Saturday arrived and the quarterback called everyone in to announce the first offensive play of the game. Sure enough, he called a hand off play to me. Before I knew it, there I was, standing in the end zone. What? I didn't even know what to do. I handed the ball to the ref and got off the field until my coach threw me back in for the extra point I didn't know existed. In summary, the center snapped the ball, the quarterback handed it to me, I ran around the corner, turned left and continued for 80 more yards into the end zone without being touched. On our next drive, we tried a few different things involving other players until they decided to hand it off to me again. Touchdown. "Is this football or track" I must have wondered, because no one could touch me, much less tackle. The exact sequence of the remainder of the game is a bit foggy to me, but I remember without a doubt that I was handed the ball two more times. What did I do in my next two attempts? Touchdown, followed by touchdown. After we won, I remember sitting in the back seat of my dad's van on the way home, wondering to myself  "is this what it feels like to be bound for the NFL?" I don't blame myself, either. We've all heard of baseball pitcher's having perfect games, and how difficult that is. But football players? Running backs? I was handed the ball four times, and each time landed me in the end zone. I went the entire game as a running back, the position that gets tackled the most, without being tackled at all, not even once.
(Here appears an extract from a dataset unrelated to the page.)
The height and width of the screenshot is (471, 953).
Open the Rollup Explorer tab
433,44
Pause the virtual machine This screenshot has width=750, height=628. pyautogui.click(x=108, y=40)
Although my football career began on a perfect note, it wouldn't be like that forever. Yes, I did eventually get tackled. And yes, my organized football career did end after 9th grade, but that was a choice that I decided to make based on preference rather than skill. In the 7th grade, I tore my hamstring playing football, and even though I made a healthy recovery, I haven't been able to run as fast ever since. The next two years would prove to be my final ones playing organized football, but not because I wasn't good anymore. Instead, the fun of it all simply began to dwindle.  Every season through senior year, the coach at my high school asked if I wanted to play, and every year it was the same answer. If I could have simply shown up to the games, be handed the ball without worrying about memorizing plays and just run I would have been fine with it, but we all knew that would never be the case. And as much as I would have liked to be part of that American stereotype as a football player adored by their classmates every Friday night, some of my favorite memories happened while sitting next to them in the stands. After all, there was plenty of time in the winter for them to admire my hockey playing instead.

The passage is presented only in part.